Her voice barely punched through the thick buzzing in his head, but he dragged his eyes away from the woman hanging in the center of the room and stared into the eyes of his wife.

“You have to let me try to help her now.” She gentled her tone but kept it firm, as she would with any victim. She wanted to hold him, to lay her cheek against his, and instead kept her elbow pressed lightly to his windpipe. “I can’t let you contaminate the scene. I want you to go outside now.”

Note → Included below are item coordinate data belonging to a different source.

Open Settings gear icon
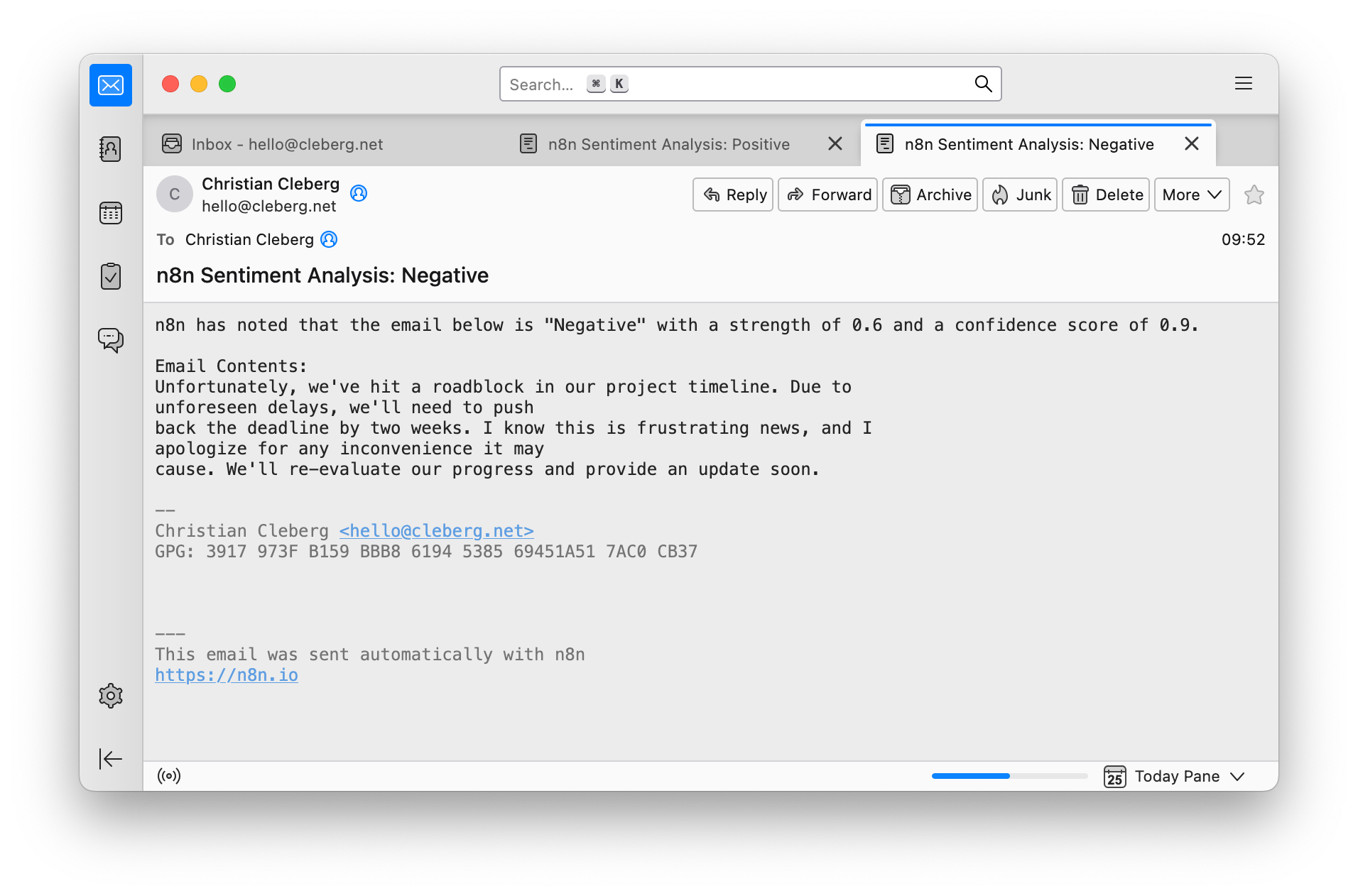The height and width of the screenshot is (896, 1358). coord(111,696)
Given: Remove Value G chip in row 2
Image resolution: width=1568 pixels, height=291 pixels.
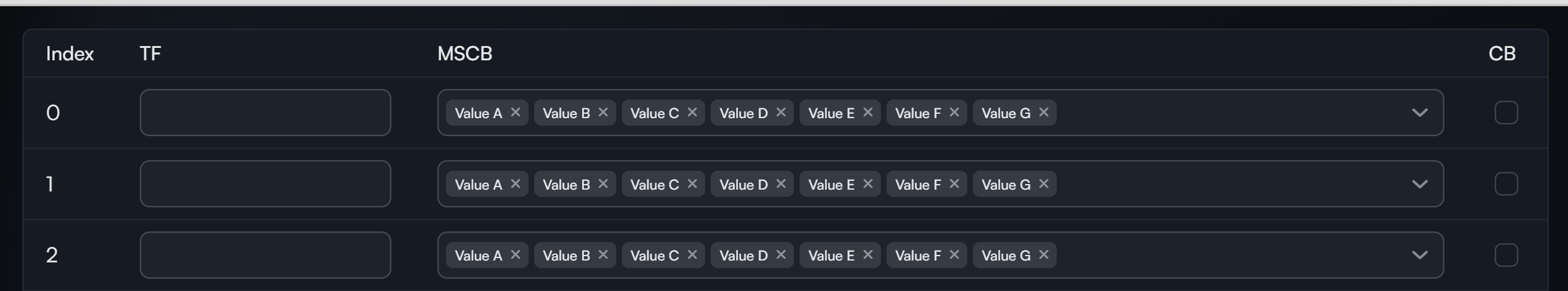Looking at the screenshot, I should 1044,255.
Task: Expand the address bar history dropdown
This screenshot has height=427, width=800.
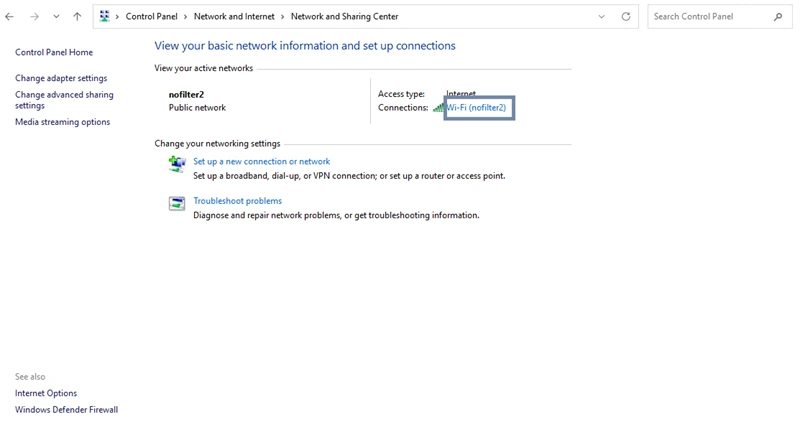Action: [x=601, y=17]
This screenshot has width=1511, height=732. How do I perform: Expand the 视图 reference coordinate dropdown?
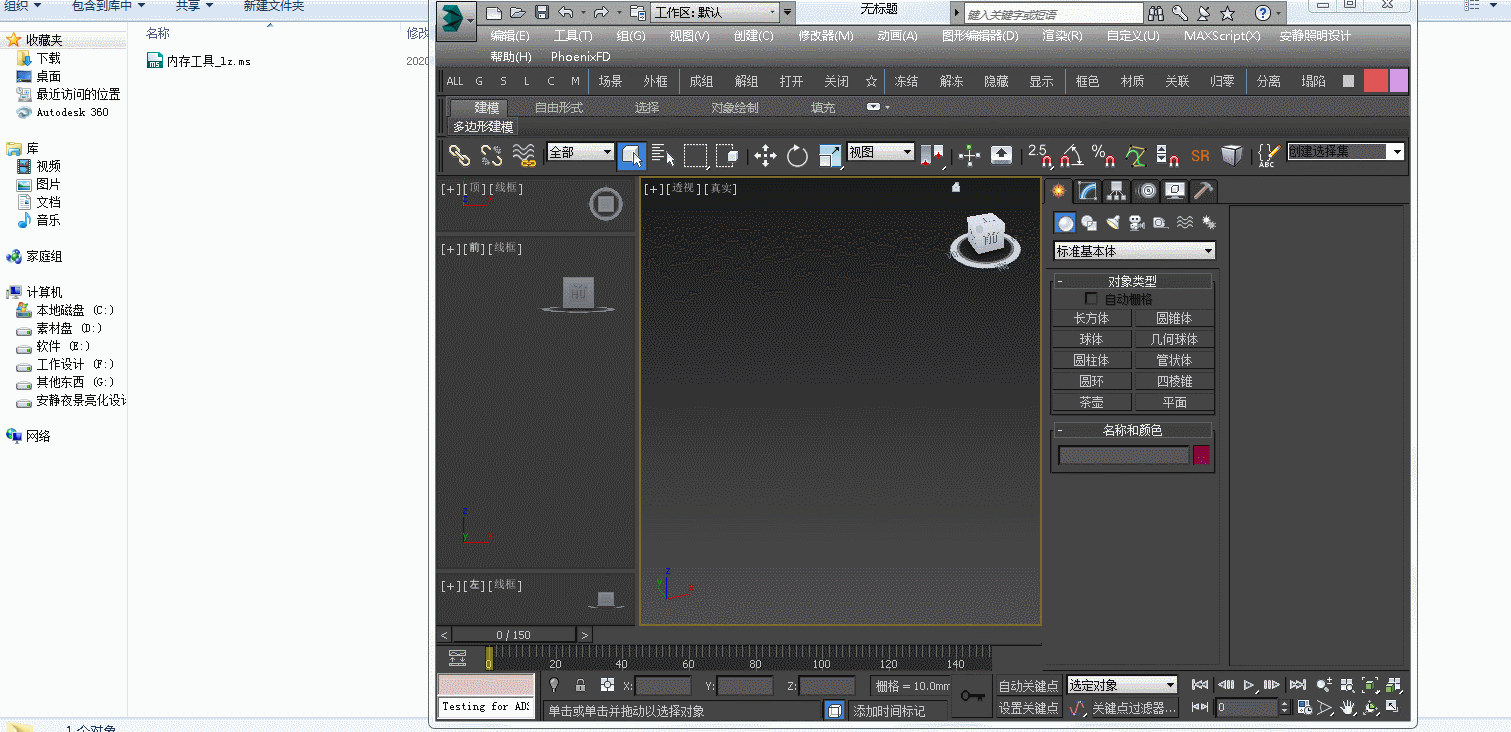(x=880, y=152)
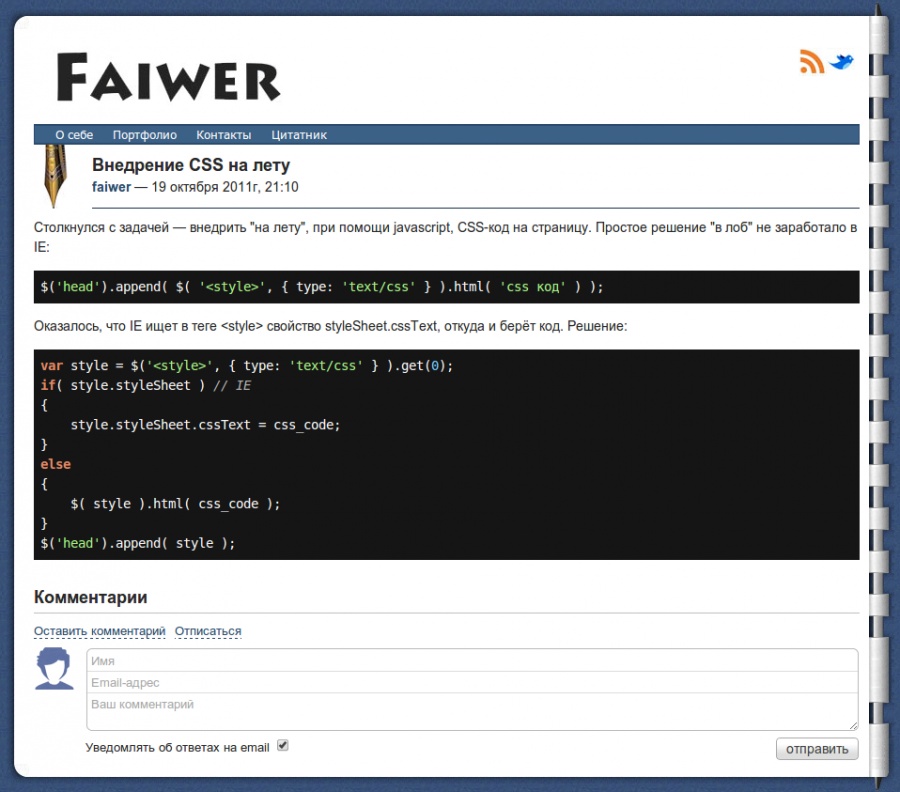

He got his breath back, though it burned his lungs. Cleared his vision, though the edges of it remained dark and dull. “He left the stool there. He stood her on the stool so that she could strain just enough to reach it with her toes. She could stay alive as long as she had the strength to reach the stool. She’d have been choking, her heart overworked, the pain burning, but she could stay alive as long as she fought for balance. She’d have fought hard.”

Eve lowered her elbow, laid her hands on his shoulders. “This isn’t your fault. This isn’t your doing.”

He looked away from her, forced himself to look at an old friend. “We loved each other once,” he said quietly. “In our way. We had a careless way, but one gave the other what was needed, for a time. I won’t touch her. I’ll stay out of your way.”

When Eve stepped back, he moved to the door. He spoke now without looking at her. “I won’t let him live. Whether you find him or I do, I won’t let him live.”